You also figure out how to turn social, environmental and ethical responsibilities into a business model, rather than a peripheral add-on. This is what the IDEARSE Centre for Enterprise Sustainability & Responsibility at Anauhuac University has done, as part of the government's SME Accelerator programme (Aceleradora de Negocios IDEA-AnĂ¡huac).

I had the chance to learn more about this pioneering programme at the 7th International CSR Conference in Mexico City on 9 October 2009, hosted by COMPITE in partnership with IDEARSE, among others, where I was delivering the keynote address on "The Future of CSR".

The IDEARSE Acceleration Business Model - which strives to support businesses growth through a CSR business administration model that develops competitive advantage - is based on 6 principles: Self regulation (governance), human rights, stakeholder engagement, labour responsibility, environment (eco-efficiency) and social & community impact.

Working with this framework, IDEARSE takes SMEs through an 18 month process of establishing baseline performance, completing a CSR diagnostic, doing a gap analysis, coming up with an action plan, executing it, establishing a new baseline, evaluating impacts and writing up the case study. To date, 76 SMEs have been taken through the process.

What is the result? SMEs that scored an average of 23% on IDEARSE's comprehensive CSR diagnostic before the intervention almost doubled their CSR performance to 43%. Some of the biggest improvements were on self regulation/governance (17% to 48%), process improvement (26% to 47%) and stakeholder engagement (32% to 52%).

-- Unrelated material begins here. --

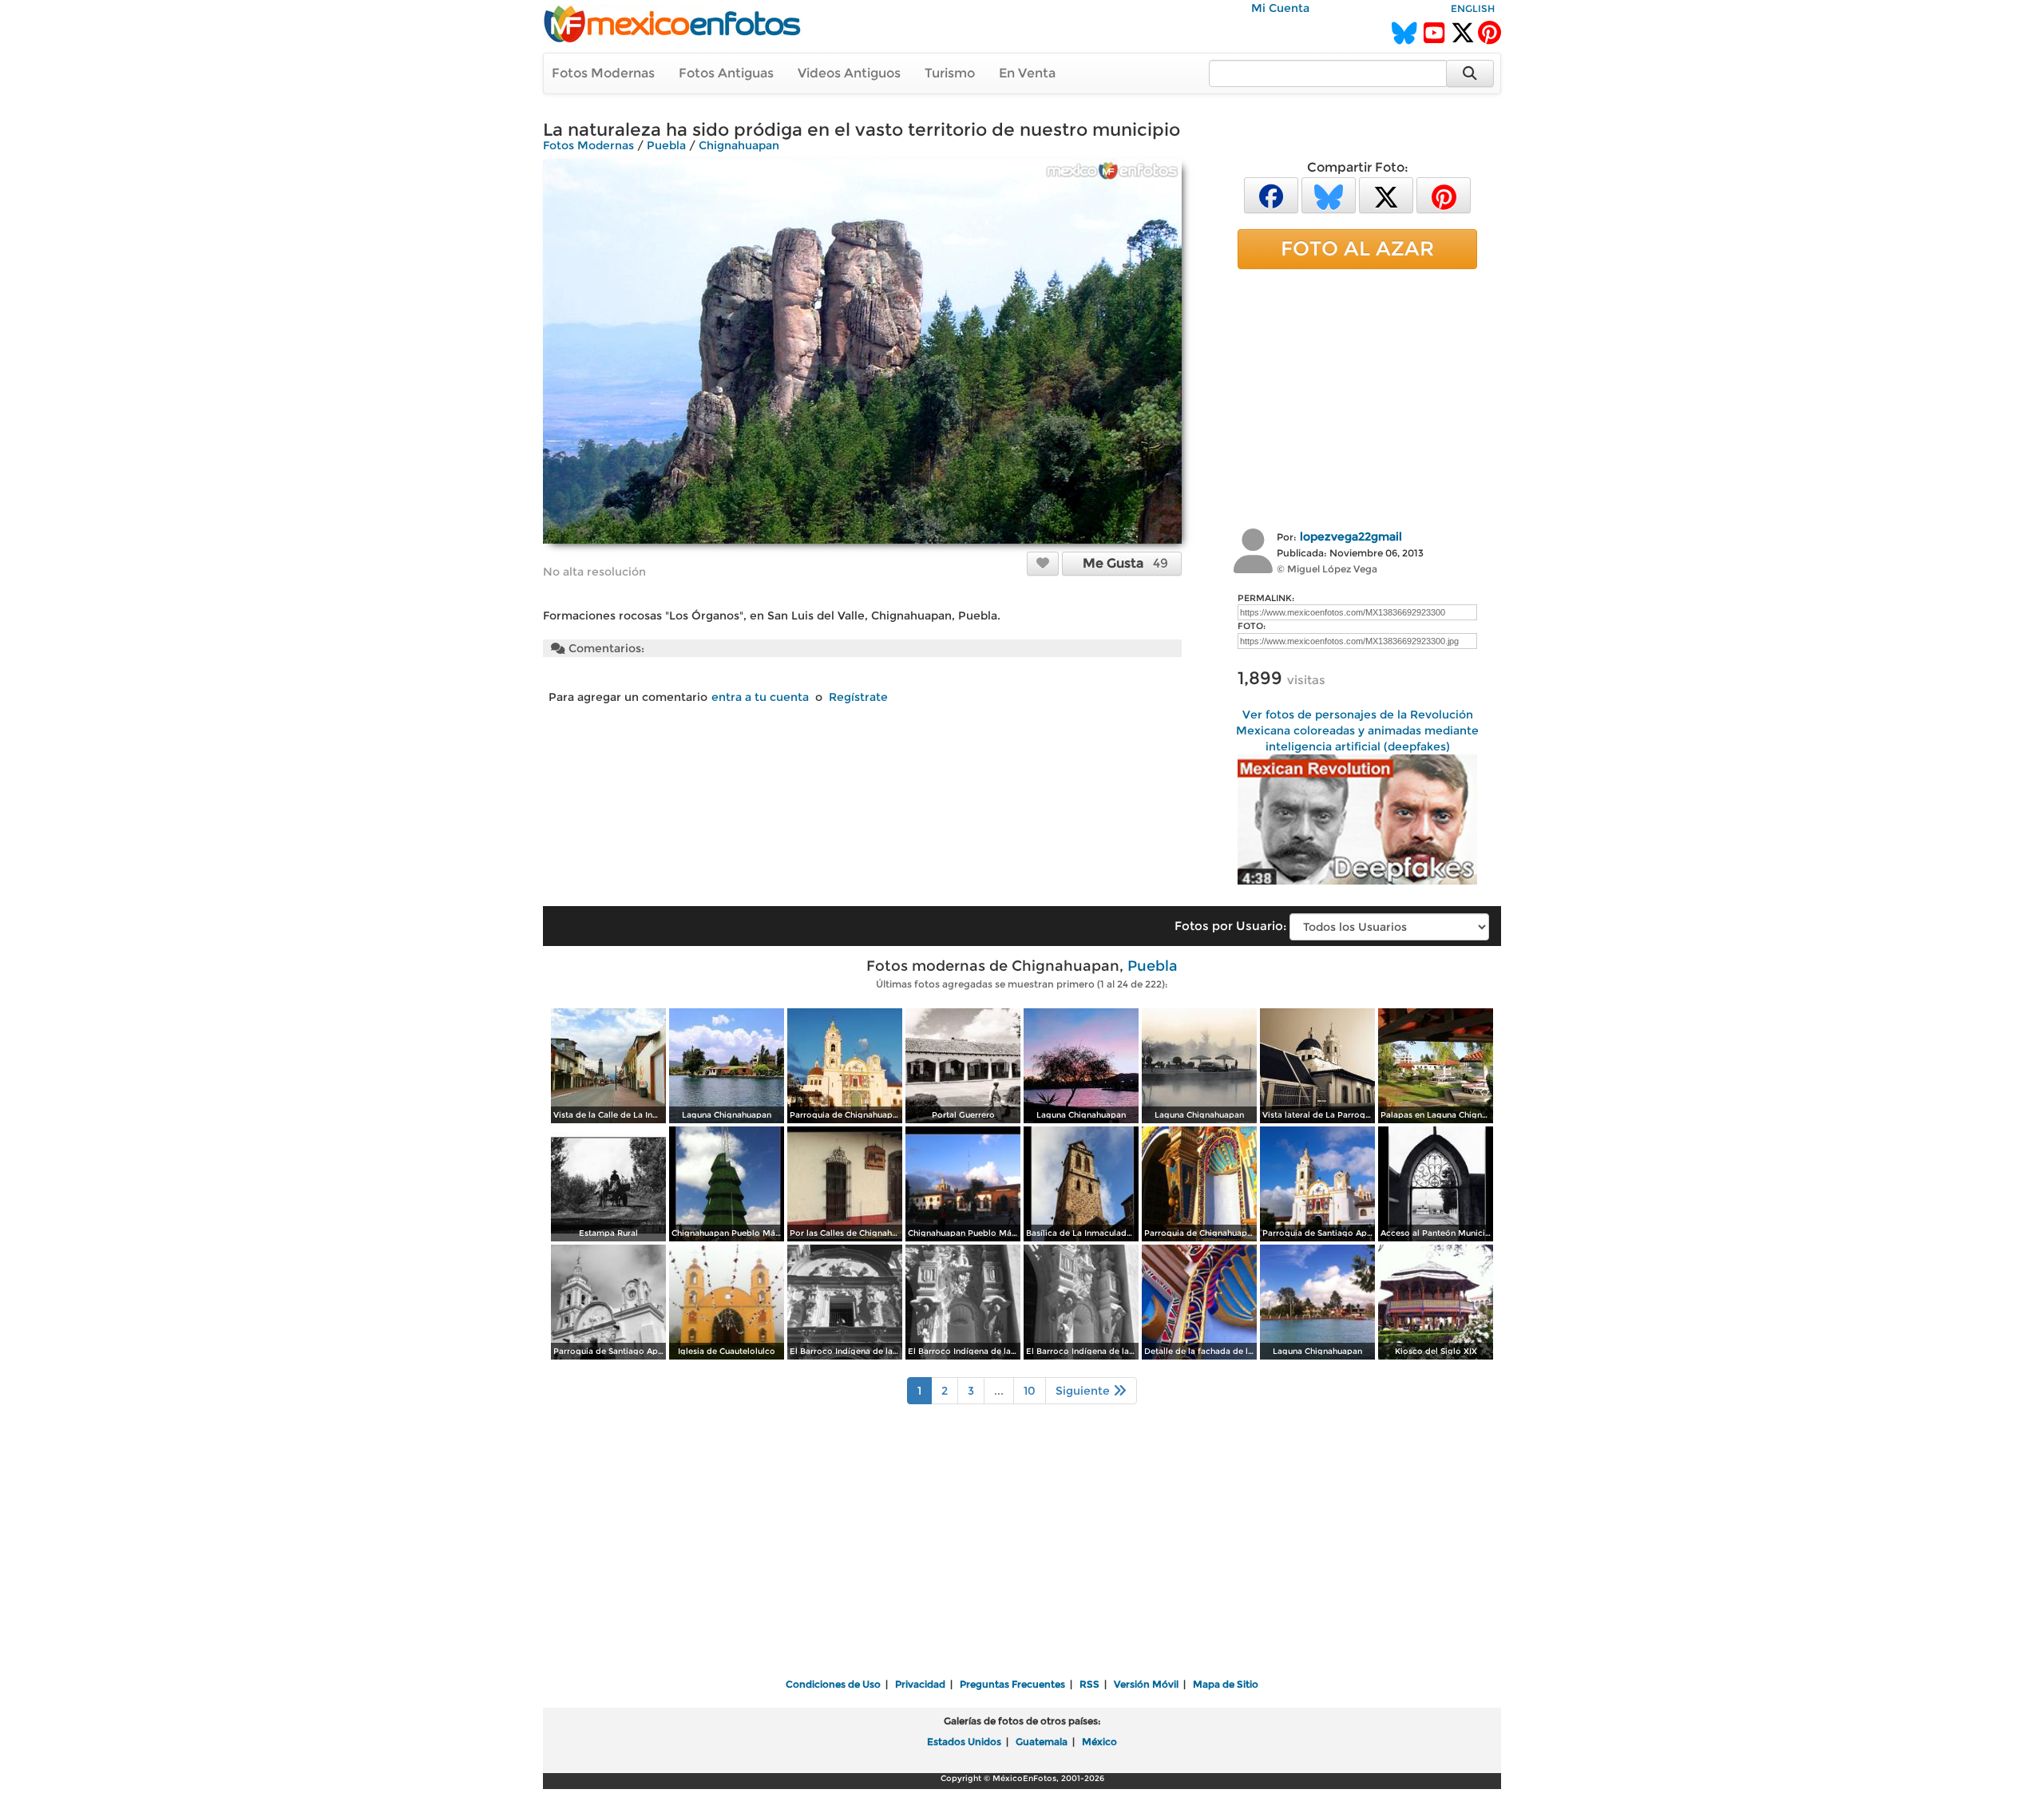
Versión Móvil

Importantly, improvements also show up on the bottom line. The SMEs in the Acceleration programme showed a 30% annual sales growth, and 19% growth in employment, creating 675 new jobs (pre-financial crisis). This is an iterative model, so once the first round of actions have been implemented, the cycle is repeated, leading to continuous improvement.

In developed countries, we have become arrogant about being leaders in CSR. But I believe that many of the most interesting and important innovations - like the IDEARSE Business Acceleration Model - are happening in developing countries. To give another example, Mexico is one of the only countries I know that has a national certifiable CSR standard.

It is time to recognise that CSR is no longer a standardised, Western concept. It has globalised, and as it has done so, it has diversified to meet the needs of the countries, cultures and communities where it finds itself. This is good news. We must hang onto universal CSR principles, but learn to let go of any pre-conceived ideas of what CSR must look like in practice. For to really change the world, CSR first has to become a grassroots movement.